Subsetting Data in R

Adapted from Software Carpentry

Overview

Today we will learn to:

Subset vectors using indices, names, and logical operations
Skip and remove elements from data structures
Subset matrices, lists, and data frames
Handle special values (NA, NaN, Inf)
Combine logical conditions for complex subsetting

Questions

How can I work with subsets of data in R?
What are the different ways to extract data?
How do I use logical operations for subsetting?

Creating a Sample Vector

Let’s start with a simple numeric vector:

x <- c(5.4, 6.2, 7.1, 4.8, 7.5)
names(x) <- c('a', 'b', 'c', 'd', 'e')
x

Atomic Vectors

In R, simple vectors containing:

Character strings
Numbers
Logical values

are called atomic vectors because they can’t be further simplified.
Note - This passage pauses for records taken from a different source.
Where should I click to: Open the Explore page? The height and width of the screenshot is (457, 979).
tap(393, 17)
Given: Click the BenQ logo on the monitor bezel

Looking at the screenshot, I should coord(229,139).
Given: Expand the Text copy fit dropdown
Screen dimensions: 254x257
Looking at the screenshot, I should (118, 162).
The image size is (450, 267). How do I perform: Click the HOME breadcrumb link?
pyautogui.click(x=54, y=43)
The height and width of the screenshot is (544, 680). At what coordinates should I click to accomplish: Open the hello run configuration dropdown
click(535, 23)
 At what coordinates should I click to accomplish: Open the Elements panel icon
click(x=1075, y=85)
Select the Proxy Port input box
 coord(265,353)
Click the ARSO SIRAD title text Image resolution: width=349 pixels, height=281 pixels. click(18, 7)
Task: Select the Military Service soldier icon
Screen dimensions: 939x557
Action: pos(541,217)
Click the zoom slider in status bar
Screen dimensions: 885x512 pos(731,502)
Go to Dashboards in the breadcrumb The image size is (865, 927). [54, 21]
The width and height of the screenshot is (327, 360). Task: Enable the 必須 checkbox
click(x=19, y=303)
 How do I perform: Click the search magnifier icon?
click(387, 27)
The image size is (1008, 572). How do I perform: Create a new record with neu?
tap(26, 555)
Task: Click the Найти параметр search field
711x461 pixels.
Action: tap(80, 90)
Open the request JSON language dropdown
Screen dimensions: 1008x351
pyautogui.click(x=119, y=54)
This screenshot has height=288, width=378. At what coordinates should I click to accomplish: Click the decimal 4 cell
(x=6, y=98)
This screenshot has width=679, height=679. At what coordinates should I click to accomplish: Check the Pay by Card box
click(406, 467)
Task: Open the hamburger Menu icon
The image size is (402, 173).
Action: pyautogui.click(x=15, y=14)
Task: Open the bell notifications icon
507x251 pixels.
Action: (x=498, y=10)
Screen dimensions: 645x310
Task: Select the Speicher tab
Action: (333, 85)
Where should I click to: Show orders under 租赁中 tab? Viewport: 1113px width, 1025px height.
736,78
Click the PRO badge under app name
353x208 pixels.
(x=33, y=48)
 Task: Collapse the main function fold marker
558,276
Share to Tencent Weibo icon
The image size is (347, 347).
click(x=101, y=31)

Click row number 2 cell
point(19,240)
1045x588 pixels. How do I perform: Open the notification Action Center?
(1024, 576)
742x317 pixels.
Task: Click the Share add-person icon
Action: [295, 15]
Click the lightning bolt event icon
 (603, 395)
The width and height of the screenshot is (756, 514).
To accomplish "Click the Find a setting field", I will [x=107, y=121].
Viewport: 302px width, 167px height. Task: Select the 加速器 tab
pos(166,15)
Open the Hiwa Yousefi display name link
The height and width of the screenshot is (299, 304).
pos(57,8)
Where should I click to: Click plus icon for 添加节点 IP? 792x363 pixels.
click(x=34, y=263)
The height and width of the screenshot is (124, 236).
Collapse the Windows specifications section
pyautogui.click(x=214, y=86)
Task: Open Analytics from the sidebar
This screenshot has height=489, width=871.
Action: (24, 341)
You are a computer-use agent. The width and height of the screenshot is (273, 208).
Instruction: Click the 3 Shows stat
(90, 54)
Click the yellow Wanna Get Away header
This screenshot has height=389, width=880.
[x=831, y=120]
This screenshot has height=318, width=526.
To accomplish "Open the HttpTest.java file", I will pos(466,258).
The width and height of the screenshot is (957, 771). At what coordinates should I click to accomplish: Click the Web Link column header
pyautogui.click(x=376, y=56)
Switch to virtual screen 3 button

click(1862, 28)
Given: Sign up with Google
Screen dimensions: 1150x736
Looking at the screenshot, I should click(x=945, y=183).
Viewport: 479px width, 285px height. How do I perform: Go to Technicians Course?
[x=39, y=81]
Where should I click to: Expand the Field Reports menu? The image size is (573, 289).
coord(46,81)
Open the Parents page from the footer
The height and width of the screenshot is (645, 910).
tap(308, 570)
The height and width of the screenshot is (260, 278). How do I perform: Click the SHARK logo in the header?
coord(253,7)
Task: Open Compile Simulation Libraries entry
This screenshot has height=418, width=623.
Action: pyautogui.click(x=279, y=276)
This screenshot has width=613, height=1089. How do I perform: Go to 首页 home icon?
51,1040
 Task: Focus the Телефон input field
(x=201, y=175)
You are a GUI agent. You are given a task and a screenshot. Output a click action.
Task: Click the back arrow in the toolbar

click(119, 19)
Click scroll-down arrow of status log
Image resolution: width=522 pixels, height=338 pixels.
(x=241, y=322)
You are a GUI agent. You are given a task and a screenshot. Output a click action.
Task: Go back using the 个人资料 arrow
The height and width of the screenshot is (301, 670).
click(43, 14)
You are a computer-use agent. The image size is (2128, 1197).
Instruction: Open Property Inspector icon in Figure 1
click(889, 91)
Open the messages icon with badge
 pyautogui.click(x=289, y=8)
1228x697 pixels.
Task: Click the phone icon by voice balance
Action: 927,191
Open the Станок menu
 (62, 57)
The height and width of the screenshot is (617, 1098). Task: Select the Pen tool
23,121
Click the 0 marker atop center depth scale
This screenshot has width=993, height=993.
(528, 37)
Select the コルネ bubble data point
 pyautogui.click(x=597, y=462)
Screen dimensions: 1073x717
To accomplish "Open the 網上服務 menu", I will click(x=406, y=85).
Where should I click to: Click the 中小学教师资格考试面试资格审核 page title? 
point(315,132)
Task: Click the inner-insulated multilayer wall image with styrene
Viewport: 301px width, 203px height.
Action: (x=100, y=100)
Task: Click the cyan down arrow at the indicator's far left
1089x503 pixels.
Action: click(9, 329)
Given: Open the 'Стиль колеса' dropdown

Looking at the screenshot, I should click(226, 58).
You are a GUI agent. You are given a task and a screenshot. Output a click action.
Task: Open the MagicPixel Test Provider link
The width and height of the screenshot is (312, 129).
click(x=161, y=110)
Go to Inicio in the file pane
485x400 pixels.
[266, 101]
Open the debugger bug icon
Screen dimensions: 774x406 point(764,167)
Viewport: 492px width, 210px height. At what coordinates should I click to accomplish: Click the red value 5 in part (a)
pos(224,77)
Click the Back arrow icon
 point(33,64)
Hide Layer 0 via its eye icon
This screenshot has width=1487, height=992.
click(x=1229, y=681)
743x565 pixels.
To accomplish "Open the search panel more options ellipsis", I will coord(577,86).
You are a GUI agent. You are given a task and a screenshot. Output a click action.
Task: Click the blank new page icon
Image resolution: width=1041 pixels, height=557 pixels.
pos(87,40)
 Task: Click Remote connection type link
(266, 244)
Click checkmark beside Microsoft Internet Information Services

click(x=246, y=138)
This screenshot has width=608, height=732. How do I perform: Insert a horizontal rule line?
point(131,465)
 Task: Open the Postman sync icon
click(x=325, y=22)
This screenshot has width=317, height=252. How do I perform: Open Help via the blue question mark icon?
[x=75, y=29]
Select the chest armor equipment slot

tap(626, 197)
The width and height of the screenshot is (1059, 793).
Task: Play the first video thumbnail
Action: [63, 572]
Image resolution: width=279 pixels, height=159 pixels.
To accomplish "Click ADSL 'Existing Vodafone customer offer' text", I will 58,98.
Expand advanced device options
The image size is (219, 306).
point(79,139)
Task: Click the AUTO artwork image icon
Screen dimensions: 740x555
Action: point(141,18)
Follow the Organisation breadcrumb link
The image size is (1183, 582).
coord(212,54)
Accessing Elements by Index

Extract elements using their position (1-indexed):

x[1]  # First element

x[4]  # Fourth element

The [] operator is a function that extracts elements.

Multiple Elements at Once

Extract several elements by combining indices:

x[c(1, 3)]  # First and third elements

Slicing Vectors

Use the : operator to create sequences:

x[1:4]  # Elements 1 through 4

The : operator creates: c(1, 2, 3, 4)

Repeating Elements

You can ask for the same element multiple times:

x[c(1, 1, 3)]

Out of Bounds

Asking for an index beyond the vector length returns NA:

x[6]  # Vector only has 5 elements

The Zero Index

Asking for the 0th element returns an empty vector:

x[0]

Vector Numbering in R

Important: In R, vector indexing starts at 1, not 0!

In C and Python: first element is index 0
In R: first element is index 1

This is a common source of confusion for programmers from other languages.

Skipping Elements

Use negative indices to exclude elements:

x[-2]  # Everything except element 2

Skipping Multiple Elements

Exclude several elements at once:

x[c(-1, -5)]  # or x[-c(1, 5)]

Order of Operations

Common mistake - negating a sequence:

x[-1:3]  # Error!

Error: only 0's may be mixed with negative subscripts

The : operator runs first: -1:3 creates c(-1, 0, 1, 2, 3)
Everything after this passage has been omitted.